Vetters actually put on a baseball uniform and participated for three days in the grueling 11-hour practice drills these young Japanese high school baseball players go through. They went from 7:30 in the morning until 6:30 at night, and all of it was on dirt fields.

“There are 72 kids on each team and every kid has a job, which includes hand scrubbing every baseball. There is no jogging, no stopping, and no half-assing something, not even close to that. Everything was done to perfection, and at the game time it was 96 degrees and 100 percent humidity, and they were in full uniform.

“For coaches, it was something to experience for that long. I was more mentally exhausted than I was physically at the end of each day. So it was breathtaking and the most beautiful thing I have ever seen. It was the purest baseball I have ever seen as a player or coach, just to see these kids with the up-most respect for each other, their coaches and their equipment.

“They all take off their shoes before entering clubhouse. They have no agendas. Their 100 percent focus is executing and playing baseball, or hand scrubbing helmets with soap and water and learning baseball.

“And they are all having fun. I noted not one kid complained, not one kid was disrespectful.”

Koshien is played as a spring tournament and a summer tournament.

“We got to watch some of the summer games,” Vetters said. “There is, I believe, 4700 high schools in Japan, and the top 50  go to the Koshien. It’s single elimination and the team that wins it is perfect.

“So I got to experience and see it. They play in front of 50,000-plus fans (850,000 watched the summer tournament last year). It’s the most amazing thing I have ever seen, to this day in my life.”

The experience has led Vetters to vow to be better in everything, including his job, his role as son, brother, coach.

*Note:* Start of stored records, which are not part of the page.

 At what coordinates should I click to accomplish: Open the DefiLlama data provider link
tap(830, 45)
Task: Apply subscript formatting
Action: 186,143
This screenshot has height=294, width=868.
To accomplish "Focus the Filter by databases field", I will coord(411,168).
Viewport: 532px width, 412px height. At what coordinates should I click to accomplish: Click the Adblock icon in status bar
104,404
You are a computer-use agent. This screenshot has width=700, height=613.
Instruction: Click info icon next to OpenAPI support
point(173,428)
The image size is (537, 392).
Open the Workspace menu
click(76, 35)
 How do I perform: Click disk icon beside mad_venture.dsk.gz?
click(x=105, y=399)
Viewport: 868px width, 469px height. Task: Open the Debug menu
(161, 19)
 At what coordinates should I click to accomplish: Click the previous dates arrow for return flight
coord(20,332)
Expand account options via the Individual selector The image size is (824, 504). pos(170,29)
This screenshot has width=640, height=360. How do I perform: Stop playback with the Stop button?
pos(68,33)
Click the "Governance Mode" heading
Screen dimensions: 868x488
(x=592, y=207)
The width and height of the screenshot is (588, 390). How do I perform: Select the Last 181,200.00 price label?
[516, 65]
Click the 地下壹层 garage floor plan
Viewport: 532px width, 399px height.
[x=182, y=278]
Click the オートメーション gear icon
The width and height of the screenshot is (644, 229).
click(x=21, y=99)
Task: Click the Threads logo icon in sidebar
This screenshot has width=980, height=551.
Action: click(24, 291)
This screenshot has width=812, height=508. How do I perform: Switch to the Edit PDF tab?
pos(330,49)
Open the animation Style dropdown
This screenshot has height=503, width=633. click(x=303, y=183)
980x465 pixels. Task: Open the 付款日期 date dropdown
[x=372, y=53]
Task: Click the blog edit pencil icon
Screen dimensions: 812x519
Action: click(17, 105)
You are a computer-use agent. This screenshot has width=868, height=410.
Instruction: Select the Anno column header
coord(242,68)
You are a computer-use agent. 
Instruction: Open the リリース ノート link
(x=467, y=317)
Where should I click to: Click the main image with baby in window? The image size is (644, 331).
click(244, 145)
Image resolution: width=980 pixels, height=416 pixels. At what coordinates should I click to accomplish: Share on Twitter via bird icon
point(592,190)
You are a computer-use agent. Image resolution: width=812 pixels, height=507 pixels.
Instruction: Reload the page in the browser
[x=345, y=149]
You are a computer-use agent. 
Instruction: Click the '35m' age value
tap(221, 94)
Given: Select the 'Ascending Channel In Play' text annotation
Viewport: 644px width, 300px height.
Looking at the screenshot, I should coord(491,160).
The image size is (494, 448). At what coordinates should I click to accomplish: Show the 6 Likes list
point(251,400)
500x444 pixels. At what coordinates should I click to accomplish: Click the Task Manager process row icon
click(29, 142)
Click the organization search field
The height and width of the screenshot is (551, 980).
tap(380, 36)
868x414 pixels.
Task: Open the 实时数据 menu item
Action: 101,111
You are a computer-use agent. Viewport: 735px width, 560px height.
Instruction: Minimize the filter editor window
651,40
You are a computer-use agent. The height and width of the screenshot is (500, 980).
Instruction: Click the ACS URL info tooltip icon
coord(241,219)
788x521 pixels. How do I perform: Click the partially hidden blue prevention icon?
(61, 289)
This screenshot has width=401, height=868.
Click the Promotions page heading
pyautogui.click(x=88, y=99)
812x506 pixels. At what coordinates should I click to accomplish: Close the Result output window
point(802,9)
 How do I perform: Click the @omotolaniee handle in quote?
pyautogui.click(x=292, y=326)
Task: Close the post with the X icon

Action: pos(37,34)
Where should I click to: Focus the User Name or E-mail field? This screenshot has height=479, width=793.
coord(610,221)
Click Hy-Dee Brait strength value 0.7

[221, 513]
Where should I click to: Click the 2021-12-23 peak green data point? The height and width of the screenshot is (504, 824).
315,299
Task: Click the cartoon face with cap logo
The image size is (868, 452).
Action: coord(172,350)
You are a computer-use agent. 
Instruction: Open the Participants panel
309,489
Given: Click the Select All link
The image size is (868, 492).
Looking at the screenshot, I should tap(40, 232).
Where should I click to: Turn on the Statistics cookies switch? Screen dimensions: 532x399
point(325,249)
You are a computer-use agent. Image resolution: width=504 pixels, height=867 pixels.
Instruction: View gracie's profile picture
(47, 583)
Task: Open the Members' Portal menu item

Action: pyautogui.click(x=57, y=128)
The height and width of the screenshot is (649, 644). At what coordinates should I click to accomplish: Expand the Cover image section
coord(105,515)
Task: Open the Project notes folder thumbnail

He wants to be the best possible, and is willing to make the sacrifice and put in the time and effort and discipline to make it happen.

A week ago he left for the East Coast to visit NCCA Schools Miami, North Carolina, Duke and then flew into Austin, Texas to visit the University of Texas.

Sometime this month he will go with another Nike group to Asia for two weeks, visiting Nike factories to introduce himself and to see how the company’s equipment is built and whether he can add something that will make the manufacturing process better.

“I’m just going to keep working hard,” says Vetters. “This is not real work. If you love what you do it’s not work. I get to talk to baseball players almost on a daily basis. I get to fly all over the world and experience things that nobody has experienced.

“It is a humbling experience. It’s been a trip, no pun intended, since I have been here. You learn as you go and just go after everything hard.”